BEGIN Information supplied
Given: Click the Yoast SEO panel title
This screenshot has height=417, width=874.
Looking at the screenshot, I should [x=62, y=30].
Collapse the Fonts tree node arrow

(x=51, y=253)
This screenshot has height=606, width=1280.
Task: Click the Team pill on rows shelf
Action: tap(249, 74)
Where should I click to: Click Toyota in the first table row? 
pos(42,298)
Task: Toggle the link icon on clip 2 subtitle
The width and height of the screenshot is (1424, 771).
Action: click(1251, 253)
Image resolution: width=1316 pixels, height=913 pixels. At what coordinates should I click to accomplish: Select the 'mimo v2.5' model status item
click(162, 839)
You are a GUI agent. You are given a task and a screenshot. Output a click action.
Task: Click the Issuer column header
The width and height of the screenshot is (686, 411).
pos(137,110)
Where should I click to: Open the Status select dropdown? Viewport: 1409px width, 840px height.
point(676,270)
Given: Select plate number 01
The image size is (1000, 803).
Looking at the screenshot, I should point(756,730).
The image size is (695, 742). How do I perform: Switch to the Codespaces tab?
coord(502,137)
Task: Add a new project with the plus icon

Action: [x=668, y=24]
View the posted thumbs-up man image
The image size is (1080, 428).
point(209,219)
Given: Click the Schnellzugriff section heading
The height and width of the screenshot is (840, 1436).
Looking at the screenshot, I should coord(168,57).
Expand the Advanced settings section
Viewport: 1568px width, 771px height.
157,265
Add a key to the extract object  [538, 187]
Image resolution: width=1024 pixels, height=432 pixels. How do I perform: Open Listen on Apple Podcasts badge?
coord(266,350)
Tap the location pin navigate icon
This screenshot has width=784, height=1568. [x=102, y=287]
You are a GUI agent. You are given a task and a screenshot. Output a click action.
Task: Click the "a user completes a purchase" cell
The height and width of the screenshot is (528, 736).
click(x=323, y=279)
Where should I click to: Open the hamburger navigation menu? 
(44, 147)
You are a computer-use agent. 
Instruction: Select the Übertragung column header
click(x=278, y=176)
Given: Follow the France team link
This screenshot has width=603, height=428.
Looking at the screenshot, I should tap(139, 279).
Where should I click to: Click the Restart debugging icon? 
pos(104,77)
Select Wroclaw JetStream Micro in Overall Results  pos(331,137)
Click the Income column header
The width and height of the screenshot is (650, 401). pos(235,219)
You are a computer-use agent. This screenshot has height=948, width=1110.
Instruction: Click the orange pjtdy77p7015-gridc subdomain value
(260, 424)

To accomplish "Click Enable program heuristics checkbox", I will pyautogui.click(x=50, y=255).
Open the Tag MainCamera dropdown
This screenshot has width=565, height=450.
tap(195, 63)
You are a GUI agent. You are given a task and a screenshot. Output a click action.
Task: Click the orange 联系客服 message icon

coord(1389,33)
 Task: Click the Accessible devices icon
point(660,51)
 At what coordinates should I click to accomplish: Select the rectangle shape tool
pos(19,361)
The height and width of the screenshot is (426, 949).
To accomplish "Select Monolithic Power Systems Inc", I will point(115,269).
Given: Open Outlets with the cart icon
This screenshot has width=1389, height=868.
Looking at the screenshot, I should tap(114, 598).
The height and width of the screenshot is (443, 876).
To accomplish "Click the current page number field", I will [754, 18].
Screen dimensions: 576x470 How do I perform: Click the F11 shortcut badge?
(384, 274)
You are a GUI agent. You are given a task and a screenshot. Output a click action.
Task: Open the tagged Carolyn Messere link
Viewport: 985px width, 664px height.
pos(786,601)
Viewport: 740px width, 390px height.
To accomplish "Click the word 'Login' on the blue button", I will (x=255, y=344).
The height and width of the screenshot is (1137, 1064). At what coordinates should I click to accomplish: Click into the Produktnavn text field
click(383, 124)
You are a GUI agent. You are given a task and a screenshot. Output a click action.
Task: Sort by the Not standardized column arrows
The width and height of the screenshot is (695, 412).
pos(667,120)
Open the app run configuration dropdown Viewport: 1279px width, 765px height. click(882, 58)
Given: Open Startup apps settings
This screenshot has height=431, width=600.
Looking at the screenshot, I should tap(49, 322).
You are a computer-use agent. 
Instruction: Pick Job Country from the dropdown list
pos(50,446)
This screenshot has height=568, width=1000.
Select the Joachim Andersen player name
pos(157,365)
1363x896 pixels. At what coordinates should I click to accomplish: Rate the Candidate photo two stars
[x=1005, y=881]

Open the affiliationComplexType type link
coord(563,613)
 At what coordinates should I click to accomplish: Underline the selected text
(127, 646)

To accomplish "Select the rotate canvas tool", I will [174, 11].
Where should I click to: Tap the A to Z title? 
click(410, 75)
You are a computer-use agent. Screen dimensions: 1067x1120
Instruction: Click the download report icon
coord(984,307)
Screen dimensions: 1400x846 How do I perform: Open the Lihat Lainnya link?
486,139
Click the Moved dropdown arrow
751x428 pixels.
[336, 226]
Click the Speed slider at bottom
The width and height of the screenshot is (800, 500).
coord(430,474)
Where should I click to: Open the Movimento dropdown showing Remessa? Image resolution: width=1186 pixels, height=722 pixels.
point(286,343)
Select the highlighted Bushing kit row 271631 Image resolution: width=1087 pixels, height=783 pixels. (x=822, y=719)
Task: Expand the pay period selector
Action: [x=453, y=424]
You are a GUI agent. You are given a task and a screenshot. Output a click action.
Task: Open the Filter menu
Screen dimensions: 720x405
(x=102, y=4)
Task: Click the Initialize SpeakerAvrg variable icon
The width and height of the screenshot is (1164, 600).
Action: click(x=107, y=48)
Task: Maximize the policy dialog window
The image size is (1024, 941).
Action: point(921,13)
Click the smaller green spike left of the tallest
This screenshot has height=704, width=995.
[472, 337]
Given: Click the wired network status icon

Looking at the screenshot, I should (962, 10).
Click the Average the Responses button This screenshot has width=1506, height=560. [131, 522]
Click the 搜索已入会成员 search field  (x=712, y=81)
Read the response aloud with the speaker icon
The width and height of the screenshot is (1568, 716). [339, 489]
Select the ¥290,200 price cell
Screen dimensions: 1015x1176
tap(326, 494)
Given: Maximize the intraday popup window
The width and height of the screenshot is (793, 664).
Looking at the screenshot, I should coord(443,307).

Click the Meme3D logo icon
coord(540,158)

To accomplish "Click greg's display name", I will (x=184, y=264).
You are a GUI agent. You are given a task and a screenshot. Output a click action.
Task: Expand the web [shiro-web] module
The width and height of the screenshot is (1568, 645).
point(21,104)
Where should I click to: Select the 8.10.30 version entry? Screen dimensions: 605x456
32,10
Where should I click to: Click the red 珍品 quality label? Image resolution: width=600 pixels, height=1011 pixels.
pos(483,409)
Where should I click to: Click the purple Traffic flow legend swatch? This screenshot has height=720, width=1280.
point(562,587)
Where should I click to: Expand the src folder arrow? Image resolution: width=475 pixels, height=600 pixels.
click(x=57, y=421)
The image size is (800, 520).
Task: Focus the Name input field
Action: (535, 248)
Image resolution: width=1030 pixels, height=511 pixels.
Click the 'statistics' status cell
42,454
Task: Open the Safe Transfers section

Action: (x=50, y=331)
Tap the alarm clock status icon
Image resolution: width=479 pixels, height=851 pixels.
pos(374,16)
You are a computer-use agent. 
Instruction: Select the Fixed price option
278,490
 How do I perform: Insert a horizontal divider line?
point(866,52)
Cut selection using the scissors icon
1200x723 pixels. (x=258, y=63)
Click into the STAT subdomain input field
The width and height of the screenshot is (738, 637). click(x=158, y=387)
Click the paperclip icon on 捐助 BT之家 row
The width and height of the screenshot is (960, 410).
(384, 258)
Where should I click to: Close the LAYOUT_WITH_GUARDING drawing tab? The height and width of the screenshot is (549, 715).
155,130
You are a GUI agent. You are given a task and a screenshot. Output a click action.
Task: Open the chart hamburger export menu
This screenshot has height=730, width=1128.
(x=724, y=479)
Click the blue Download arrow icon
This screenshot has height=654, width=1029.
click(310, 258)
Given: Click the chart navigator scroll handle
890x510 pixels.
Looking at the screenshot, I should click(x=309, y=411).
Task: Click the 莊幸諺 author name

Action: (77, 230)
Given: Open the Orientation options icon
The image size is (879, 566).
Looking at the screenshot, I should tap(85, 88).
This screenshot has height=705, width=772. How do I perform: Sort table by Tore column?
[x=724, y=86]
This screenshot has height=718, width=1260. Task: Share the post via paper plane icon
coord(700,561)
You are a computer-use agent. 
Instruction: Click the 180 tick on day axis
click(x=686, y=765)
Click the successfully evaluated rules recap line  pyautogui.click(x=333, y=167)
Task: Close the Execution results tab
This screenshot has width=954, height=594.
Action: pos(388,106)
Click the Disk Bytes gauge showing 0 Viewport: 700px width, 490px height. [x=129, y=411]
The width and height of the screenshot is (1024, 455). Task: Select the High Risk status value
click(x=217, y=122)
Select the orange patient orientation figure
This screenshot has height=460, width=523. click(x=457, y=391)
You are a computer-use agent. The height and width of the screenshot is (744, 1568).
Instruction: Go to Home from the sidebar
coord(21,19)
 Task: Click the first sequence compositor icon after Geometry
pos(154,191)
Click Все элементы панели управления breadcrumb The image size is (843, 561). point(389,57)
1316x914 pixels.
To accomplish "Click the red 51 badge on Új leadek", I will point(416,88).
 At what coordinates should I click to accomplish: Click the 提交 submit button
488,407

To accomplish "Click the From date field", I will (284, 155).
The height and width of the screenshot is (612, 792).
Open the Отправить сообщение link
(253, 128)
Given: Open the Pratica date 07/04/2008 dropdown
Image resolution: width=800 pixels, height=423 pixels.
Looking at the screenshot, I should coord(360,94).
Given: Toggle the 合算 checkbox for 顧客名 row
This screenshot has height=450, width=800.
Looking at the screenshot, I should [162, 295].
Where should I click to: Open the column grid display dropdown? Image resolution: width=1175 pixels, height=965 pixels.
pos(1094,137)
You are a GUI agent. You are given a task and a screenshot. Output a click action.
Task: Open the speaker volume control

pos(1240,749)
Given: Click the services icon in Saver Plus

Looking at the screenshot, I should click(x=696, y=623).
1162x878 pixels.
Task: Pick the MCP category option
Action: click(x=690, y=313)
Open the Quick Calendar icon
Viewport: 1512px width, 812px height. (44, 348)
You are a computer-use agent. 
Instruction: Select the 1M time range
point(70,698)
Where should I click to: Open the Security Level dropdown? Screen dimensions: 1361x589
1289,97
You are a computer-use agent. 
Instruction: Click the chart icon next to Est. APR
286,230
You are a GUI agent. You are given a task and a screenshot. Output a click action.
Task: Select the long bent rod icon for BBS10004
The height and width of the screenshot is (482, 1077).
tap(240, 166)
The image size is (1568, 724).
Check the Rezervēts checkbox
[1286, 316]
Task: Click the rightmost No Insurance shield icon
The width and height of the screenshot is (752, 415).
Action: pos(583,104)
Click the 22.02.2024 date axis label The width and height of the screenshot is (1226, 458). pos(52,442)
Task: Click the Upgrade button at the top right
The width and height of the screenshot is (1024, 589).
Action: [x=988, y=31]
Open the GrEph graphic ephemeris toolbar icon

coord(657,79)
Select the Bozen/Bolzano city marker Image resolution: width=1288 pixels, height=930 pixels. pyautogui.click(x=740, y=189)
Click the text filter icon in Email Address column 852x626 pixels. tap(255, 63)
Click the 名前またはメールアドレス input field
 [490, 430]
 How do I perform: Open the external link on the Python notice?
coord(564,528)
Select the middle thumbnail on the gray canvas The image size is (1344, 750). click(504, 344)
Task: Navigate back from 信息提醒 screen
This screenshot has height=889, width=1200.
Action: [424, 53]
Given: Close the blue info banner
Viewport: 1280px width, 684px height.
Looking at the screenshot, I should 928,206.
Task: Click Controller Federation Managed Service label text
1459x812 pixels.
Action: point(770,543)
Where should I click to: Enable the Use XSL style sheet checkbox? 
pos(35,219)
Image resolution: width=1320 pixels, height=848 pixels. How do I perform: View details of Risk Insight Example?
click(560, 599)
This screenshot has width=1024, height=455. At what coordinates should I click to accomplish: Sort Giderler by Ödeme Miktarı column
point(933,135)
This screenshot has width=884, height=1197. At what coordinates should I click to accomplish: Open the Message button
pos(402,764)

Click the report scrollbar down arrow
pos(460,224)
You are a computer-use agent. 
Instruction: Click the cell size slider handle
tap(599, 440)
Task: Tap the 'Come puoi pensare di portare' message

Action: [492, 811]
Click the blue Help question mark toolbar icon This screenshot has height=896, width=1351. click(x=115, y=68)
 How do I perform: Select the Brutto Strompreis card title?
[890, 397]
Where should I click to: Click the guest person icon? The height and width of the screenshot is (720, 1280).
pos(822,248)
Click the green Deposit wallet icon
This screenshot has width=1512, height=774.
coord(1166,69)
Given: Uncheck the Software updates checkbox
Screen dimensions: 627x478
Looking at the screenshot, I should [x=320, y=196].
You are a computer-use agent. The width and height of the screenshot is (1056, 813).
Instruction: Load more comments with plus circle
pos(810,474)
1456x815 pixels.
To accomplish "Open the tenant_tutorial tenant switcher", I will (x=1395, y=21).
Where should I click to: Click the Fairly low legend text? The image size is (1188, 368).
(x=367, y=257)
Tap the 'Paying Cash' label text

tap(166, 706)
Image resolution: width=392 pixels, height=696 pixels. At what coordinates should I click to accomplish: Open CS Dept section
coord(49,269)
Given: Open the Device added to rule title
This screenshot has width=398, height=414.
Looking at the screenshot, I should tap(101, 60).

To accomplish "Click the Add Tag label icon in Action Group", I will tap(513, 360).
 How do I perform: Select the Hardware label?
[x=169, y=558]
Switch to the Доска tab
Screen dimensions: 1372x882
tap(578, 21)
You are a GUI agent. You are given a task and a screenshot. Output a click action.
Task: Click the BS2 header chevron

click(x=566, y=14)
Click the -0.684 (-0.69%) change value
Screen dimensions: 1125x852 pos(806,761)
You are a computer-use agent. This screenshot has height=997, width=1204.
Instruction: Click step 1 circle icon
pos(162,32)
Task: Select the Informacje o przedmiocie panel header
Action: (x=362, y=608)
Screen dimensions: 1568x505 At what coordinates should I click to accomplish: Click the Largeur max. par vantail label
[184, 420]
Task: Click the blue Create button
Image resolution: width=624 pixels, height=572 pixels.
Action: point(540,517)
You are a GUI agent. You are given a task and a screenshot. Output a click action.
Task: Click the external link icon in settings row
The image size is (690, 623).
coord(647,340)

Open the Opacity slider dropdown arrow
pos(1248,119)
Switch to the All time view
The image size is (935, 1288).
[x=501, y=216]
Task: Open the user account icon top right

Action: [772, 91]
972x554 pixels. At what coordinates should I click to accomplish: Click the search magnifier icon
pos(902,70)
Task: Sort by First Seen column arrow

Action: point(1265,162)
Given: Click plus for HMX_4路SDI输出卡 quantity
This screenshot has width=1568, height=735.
END Information supplied
Brief:
Return each full line of the entries that contains the word "number".

Written answer:
Given: Select plate number 01
To accomplish "Click the current page number field", I will [754, 18].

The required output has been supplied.